Records for the task
____________
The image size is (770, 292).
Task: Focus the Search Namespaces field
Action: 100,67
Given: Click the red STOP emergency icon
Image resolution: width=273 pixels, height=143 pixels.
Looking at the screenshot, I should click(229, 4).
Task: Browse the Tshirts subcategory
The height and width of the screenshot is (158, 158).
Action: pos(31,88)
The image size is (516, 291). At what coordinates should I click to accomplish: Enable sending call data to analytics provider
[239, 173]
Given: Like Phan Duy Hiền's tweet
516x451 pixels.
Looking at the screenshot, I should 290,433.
____________
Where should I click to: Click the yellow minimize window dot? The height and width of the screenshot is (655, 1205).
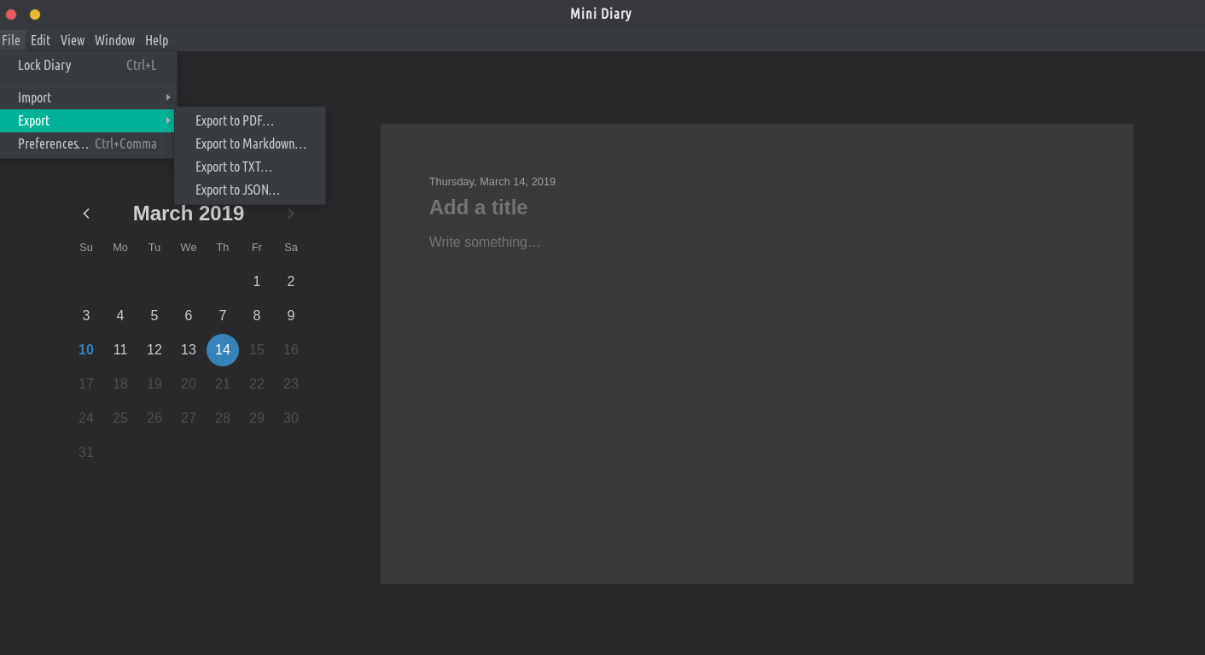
____________
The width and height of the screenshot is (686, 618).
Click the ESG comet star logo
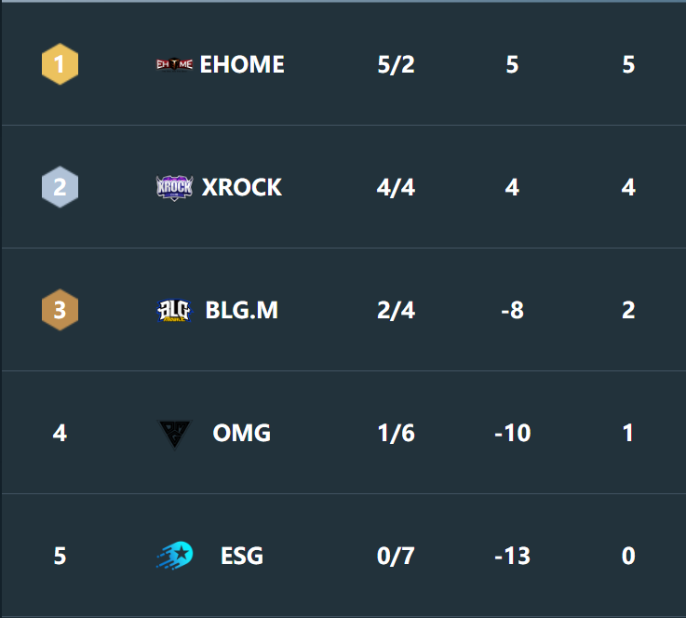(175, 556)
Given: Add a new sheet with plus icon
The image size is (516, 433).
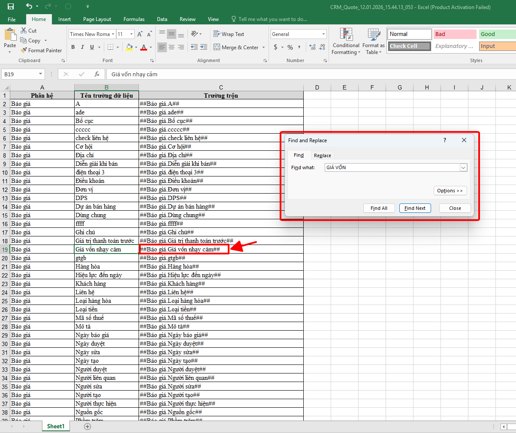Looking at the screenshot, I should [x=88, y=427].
____________
Required work
Which lines in the material above include the string "icon"? Pull them out.

Result for this exercise
Given: Click the red STOP emergency icon
Given: Add a new sheet with plus icon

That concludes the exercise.